Шелестов подошёл к зеркалу, достал из куртки расчёску, привёл себя в порядок, взял со своего рабочего стола папку, затем, закрыв дверь кабинета, направился к Русикову.


— Владимир Николаевич! Разрешите войти?

— Давай Шелестов, заходи! Ты чего это начальство своё так пугаешь? Старушка у тебя в кабинете смотрела на тебя, как на икону!

— Она не старушка, просто выглядит так, годы, да сынок — мудозвон, довели. А так, я занимался профилактикой правонарушений среди населения, проживающего на вверенной мне территории.

— Да? Ну, если так дальше пойдут дела, мы останемся без работы! — хохотнул зампорозыску.
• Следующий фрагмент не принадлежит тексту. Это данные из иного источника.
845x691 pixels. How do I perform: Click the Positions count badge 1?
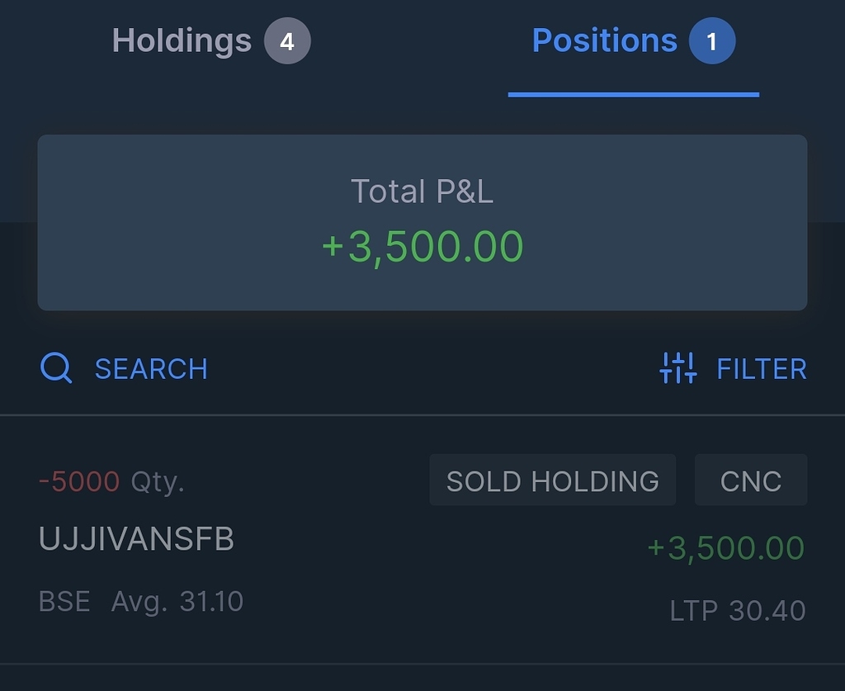[x=712, y=41]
— Не останемся, Владимир Николаевич! Это единичный случай.

— В самом деле? Хорошо, Калинов сказал у тебя забрать протокол допроса вдовы.

— Да, я принёс.

— Давай сюда и рассказывай, что видел!

— Ничего, то есть никого! Дома была она одна.

— Ясно! А схему квартиры можешь нарисовать?

— Да, могу. Обычная квартира, четырёхкомнатная, с маленькой кухней. Я в таких бывал.

— Значит, она тебя ждала и всех отправила из квартиры.

— Конечно, я же звонил ей, договаривался!

— Понятно! А мы думали, что дружная семейка будет в сборе.

— А чтобы это дало?

— Не знаю, но Качан, наш важняк, хочет их заставить нервничать. Мы собираемся у них провести обыск, и тогда, когда они будут все в сборе.

— Как? — ахнул Шелестов, — они же семья дипломата, у них и паспорта, и иммунитет!

— Вот! Мы тоже так думали, а оказывается, ещё в октябре Антонио Гонгора через наш Московский городской суд расторг брак с Маргаритой. Так что теперь они всего лишь граждане с двойным гражданством, кроме Хуана и Мануэля, которые родились в Мексике.

— Ясно!

— Ну, хорошо, нарисуй мне план квартиры. Вот тебе бумага и карандаш. А вот тебе адрес театра им. Моссовета и имя, записываешь?

— Да, конечно!

— Дарницкая Вера Всеволодовна, актриса, номер телефона домой и в театр.

— Записал?

— Да!

— Узнай расписание её спектакля на завтра, и с утра, чтобы был у неё. Она последнее время часто с Антонио Гонгора время проводила. Ладно, не мне тебя учить! Выясни там всё, что она знает, возьми объяснение и назад. Приедешь — доложись! Понял?

— Так точно!

— Вот — вот! А сейчас давай, рисуй, вундеркинд ты наш!


Дарницкая.


С утра, в воскресенье, в Москве установилась солнечная морозная погода.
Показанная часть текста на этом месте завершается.